Perspective projection

Projective geometry concepts are used in this type of projection, particularly the fact that objects away from the point of view appear smaller after projection, this type of projection mimics how we perceive objects in reality

A perspective projection matrix is built with 6 parameters, left, right, bottom, top, near, far

  • left, right: \(x\)-axis bounds for the near plane
  • bottom, top: \(y\)-axis bounds for the near plane
  • near, far: planes in the \(z\)-axis, the interception point of the line passing through the origin parallel to the vector \([l,b,-n]\) and the plane far is the bottom left far extreme of the view volume, a similar logic is used to find all the extremes in the far plane of the view volume

These parameters define a truncated pyramid also called a frustum

perspective projection

General perspective projection matrix

The mapping of the range \([l,r]\) to the range \([-1,1]\) can be split into two steps

  • Project all the points to the near plane, this way all the \(x\)- and \(y\)-coordinates will be inside the range \([l,r] \times [b,t]\)
  • Map all the values in the range \([l,r]\) and \([b,t]\) to the range \([-1, 1]\)

top view of the frustum
side view of the frustum

Let \(\mathbf{v}_{view}\) be a vector in view space which is going to be transformed to clip space, by similar triangles we see that the value of \(x_p\) and \(y_p\) (the coordinates projected to the near plane) is

\[ \begin{equation} \label{projection-near} \frac{x_p}{x_{view}} = \frac{-n}{z_{view}} \quad \quad x_p = \frac{n \cdot x_{view}}{-z_{view}} \\ \frac{y_p}{y_{view}} = \frac{-n}{z_{view}} \quad \quad y_p = \frac{n \cdot y_{view}}{-z_{view}} \end{equation} \]
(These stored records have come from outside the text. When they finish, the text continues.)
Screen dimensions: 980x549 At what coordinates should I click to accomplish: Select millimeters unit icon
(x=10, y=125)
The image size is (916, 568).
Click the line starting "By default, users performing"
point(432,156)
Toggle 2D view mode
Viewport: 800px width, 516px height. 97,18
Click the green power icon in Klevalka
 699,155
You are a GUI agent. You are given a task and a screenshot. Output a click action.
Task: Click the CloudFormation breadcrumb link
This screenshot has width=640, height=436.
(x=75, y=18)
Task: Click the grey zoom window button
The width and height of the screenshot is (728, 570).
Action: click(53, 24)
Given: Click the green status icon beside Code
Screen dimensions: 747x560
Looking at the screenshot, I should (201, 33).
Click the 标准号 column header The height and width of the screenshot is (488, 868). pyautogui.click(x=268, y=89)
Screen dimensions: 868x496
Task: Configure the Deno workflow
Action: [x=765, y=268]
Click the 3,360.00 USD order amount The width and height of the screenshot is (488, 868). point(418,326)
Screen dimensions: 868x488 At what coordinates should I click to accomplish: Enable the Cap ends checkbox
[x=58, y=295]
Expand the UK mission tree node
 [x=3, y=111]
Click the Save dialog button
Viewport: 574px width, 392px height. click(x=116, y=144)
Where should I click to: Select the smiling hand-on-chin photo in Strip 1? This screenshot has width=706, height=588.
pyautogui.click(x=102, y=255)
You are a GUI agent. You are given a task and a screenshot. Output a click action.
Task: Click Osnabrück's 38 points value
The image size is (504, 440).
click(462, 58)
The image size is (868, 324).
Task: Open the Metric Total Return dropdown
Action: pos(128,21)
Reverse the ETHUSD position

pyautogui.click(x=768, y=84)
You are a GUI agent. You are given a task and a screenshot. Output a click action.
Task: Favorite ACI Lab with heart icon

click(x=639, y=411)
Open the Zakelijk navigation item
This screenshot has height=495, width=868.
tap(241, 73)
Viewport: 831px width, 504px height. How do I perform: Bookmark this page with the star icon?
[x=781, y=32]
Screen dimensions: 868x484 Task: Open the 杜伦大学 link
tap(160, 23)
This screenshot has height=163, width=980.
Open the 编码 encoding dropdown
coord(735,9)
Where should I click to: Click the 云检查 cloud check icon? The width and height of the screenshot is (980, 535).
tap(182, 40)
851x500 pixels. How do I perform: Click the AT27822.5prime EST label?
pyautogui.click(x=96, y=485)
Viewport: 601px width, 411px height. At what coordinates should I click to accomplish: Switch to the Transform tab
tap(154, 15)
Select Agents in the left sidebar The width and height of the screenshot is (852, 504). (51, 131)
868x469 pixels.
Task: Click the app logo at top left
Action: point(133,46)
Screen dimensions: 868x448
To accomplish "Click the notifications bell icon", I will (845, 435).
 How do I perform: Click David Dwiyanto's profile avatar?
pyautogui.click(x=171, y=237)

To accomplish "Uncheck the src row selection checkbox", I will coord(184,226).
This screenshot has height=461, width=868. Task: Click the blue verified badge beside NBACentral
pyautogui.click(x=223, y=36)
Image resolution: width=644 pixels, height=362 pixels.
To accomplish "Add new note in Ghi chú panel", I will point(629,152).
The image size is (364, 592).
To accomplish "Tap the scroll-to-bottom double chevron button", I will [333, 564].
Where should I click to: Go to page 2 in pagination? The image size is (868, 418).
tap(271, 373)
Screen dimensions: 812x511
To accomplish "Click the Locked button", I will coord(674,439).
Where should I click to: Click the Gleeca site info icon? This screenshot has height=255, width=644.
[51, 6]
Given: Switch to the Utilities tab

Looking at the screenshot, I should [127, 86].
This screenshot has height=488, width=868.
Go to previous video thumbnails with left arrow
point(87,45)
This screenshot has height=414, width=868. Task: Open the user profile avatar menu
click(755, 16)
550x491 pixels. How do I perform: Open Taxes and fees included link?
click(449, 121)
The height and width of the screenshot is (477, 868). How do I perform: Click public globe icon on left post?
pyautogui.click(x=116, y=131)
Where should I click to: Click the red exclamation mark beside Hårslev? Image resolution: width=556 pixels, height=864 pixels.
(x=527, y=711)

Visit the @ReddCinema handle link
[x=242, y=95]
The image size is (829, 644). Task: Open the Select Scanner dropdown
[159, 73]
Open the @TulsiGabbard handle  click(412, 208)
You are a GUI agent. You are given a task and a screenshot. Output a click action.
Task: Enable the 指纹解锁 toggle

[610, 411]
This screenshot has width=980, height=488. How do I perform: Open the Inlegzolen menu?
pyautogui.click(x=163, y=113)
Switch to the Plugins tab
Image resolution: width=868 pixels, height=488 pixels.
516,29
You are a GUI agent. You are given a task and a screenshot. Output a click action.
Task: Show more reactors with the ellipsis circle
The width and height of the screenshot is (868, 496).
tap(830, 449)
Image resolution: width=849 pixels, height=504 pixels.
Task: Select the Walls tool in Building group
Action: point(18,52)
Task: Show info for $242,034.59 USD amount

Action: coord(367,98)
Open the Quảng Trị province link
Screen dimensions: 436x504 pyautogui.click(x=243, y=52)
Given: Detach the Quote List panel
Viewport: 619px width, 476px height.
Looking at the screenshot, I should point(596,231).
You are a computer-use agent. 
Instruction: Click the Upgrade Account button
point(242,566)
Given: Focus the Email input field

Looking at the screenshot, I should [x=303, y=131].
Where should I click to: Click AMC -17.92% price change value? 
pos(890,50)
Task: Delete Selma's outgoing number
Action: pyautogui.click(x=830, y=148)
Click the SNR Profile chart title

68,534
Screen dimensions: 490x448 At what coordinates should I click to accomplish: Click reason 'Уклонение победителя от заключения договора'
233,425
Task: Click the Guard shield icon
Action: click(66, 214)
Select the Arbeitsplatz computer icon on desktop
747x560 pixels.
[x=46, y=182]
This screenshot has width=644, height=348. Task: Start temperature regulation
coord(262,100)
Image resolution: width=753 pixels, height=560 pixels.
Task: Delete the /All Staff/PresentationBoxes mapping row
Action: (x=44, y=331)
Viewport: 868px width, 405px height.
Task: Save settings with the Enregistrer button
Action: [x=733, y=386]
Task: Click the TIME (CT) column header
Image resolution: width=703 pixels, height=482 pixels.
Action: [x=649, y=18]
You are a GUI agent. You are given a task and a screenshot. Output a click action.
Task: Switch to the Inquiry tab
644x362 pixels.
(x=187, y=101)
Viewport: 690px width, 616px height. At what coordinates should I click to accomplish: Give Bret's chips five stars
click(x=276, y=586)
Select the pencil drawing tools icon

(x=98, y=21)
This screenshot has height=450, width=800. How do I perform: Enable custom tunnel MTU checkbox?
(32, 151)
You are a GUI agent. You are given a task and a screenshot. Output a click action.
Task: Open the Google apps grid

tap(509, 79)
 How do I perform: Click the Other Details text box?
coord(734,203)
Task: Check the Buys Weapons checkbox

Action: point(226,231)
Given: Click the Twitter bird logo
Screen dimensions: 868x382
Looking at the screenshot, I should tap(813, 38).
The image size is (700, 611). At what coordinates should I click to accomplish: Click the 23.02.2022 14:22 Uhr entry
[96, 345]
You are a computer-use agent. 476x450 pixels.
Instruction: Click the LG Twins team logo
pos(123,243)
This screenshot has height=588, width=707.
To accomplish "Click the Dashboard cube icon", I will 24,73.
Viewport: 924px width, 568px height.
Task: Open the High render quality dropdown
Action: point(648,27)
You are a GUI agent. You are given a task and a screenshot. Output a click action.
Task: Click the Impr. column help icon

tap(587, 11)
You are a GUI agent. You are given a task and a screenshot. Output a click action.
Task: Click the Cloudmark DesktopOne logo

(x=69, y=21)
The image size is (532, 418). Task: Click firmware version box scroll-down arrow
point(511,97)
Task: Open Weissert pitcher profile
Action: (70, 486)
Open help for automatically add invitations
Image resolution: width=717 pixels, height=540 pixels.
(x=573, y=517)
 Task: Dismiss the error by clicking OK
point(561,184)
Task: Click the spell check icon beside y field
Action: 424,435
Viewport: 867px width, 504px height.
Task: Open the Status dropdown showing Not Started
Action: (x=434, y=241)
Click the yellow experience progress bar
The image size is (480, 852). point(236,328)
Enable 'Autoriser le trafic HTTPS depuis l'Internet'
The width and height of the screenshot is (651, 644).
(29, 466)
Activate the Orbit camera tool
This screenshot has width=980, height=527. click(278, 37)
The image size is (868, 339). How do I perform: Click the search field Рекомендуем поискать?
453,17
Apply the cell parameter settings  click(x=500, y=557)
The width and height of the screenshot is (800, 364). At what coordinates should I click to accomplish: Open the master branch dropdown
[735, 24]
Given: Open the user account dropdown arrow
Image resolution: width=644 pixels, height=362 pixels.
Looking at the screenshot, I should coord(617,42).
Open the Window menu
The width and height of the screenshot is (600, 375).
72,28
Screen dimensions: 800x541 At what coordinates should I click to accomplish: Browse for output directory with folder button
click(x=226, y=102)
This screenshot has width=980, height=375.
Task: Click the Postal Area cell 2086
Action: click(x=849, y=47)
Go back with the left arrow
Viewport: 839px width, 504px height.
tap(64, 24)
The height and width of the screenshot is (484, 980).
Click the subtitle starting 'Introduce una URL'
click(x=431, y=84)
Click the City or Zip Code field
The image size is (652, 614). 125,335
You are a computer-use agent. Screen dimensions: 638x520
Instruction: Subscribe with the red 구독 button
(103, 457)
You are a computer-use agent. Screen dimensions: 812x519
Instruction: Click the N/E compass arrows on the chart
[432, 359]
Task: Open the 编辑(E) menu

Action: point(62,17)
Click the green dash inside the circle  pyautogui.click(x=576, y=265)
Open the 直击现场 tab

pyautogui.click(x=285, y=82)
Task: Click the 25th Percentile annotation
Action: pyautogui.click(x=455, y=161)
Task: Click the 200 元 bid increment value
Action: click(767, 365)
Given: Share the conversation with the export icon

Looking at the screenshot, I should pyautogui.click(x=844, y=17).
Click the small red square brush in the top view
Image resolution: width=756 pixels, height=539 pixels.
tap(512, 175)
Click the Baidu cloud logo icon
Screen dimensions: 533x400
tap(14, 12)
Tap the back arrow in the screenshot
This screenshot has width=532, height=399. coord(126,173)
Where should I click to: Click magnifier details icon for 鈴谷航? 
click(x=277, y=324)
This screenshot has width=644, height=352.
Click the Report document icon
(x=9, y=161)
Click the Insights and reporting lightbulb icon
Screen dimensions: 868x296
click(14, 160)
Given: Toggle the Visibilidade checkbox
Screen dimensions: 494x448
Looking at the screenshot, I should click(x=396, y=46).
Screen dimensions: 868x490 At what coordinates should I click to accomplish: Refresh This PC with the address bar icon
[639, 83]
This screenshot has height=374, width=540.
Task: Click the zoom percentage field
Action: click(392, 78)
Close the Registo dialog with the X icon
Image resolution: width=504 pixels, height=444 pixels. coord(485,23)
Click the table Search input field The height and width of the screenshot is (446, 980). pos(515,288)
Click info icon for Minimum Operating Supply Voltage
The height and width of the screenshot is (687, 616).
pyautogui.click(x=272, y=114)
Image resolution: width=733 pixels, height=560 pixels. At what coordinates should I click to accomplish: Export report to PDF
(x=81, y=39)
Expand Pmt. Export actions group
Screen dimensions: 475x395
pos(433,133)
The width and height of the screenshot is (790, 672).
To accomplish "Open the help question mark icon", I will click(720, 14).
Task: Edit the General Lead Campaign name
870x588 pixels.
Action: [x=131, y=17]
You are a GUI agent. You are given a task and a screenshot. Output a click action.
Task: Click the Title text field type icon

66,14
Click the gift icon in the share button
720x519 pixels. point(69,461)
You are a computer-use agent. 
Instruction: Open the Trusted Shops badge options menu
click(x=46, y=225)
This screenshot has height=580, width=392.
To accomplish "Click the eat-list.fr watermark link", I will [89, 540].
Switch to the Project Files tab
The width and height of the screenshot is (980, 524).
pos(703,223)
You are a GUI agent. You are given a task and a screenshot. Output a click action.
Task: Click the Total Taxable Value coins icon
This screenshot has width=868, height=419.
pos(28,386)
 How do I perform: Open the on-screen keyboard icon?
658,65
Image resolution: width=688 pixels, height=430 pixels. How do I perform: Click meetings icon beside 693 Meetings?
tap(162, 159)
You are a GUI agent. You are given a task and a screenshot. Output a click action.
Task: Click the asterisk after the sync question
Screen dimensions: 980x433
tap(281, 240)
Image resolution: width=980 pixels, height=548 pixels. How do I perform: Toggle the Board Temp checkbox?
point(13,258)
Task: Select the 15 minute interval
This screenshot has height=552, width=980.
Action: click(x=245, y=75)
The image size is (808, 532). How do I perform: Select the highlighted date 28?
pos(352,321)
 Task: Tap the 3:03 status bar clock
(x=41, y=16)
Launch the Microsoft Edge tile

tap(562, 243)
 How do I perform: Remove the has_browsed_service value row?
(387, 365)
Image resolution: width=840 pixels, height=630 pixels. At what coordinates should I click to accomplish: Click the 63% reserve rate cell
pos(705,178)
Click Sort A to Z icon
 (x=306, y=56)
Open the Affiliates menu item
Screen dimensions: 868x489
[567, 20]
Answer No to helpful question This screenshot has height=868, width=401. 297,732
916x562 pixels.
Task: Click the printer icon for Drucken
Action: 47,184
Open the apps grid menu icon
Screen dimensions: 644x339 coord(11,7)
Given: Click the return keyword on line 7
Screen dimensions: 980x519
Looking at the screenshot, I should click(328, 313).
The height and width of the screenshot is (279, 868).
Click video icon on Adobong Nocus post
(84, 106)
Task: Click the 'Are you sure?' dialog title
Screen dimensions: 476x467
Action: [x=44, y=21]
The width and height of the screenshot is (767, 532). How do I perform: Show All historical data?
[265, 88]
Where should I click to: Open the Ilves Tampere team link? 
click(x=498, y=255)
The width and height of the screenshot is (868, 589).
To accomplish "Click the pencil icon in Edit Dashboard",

Note that both quantities are inversely proportional to \(-z_{view}\), what we can do is manipulate the coordinate so that it has a common denominator

\[ \begin{bmatrix} \tfrac{n \cdot x_{view}}{-z_{view}} & \tfrac{n \cdot y_{view}}{-z_{view}} & n \tfrac{z_{view}}{-z_{view}} \end{bmatrix}^T = \frac{ \begin{bmatrix} n \cdot x_{view} & n \cdot y_{view} & n \cdot z_{view} \end{bmatrix}^T }{-z_{view}} \]

The point in homogeneous coordinates is

\[ \begin{bmatrix} n \cdot x_{view} & n \cdot y_{view} & n \cdot z_{view}& \tfrac{1}{-z_{view}} \end{bmatrix}^T \]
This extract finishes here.